In developing his policy adjustments, Bush said he would weigh recommendations from the Iraq Study Group headed by Republican James A. Baker III and Democrat Lee Hamilton; the Pentagon; the State Department; and his National Security Council.
"Not only does the president have the decision-making capability here, but he's got another important thing, and that's the bully pulpit," said Stephen Wayne, a government professor at Georgetown University. "He knows where public opinion is, and it's against him, and he knows it's not going to change unless the situation changes."
Washington was galvanized last week by the change-the-course recommendations from the Baker-Hamilton commission. They included a call for withdrawing most U.S. combat forces from Iraq by March 2008, shifting the U.S. mission to one of training and advising, and soliciting Iran and Syria's help in stabilizing Iraq.

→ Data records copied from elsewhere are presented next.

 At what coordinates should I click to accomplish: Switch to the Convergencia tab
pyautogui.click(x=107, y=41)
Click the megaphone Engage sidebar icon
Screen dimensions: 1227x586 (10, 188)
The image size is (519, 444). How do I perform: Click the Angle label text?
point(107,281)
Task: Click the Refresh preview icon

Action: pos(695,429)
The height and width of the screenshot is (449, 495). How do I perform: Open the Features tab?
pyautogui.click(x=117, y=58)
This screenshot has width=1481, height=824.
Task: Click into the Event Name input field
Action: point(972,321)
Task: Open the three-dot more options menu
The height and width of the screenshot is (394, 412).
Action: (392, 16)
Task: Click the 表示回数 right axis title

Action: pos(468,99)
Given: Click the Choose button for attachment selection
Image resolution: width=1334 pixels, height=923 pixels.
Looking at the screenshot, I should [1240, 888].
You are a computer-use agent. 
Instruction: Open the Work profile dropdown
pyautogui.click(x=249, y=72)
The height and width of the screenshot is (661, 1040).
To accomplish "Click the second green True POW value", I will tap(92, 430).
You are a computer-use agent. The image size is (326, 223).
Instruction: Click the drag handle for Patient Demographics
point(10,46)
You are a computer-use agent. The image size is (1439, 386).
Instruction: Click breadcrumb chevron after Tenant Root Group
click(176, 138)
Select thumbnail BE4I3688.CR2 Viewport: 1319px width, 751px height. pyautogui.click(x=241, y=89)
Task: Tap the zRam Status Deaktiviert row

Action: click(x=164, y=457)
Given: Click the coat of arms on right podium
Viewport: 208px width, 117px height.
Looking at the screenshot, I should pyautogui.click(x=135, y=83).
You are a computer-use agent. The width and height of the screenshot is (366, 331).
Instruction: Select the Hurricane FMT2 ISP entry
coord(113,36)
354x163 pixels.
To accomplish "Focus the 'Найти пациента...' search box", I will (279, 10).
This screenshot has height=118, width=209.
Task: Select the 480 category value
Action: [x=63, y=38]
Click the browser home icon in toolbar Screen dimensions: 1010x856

Bush has reacted coolly. But the report probably will figure prominently in the new course he lays out. And it has a built-in advantage because it comes with a bipartisan imprimatur.
Baker, secretary of state in administration of Bush's father, said the report was the only truly comprehensive bipartisan plan that has surfaced. "I hope we don't treat this like a fruit salad and say, `I like this, but I don't like that,'" Baker said at a Senate hearing.
Bush, however, may do just that.
The president seems bound to embrace some recommendations and credit the five Republicans and five Democrats behind them. Where possible, he probably will say that some changes urged by Baker and Hamilton _ such as leaning more aggressively on Prime Minister Nouri al-Maliki _ only reflect what already is under way.
Bush invited congressional leaders _ Democrats, who will control Congress beginning next month, and Republicans, newly in the minority _ to the White House on Friday to discuss Iraq.
Afterward, presidential spokesman Tony Snow said Bush made clear he would consider all views and strive for bipartisanship. But, Snow added, "He is commander in chief and that's something that the people in the room also realize."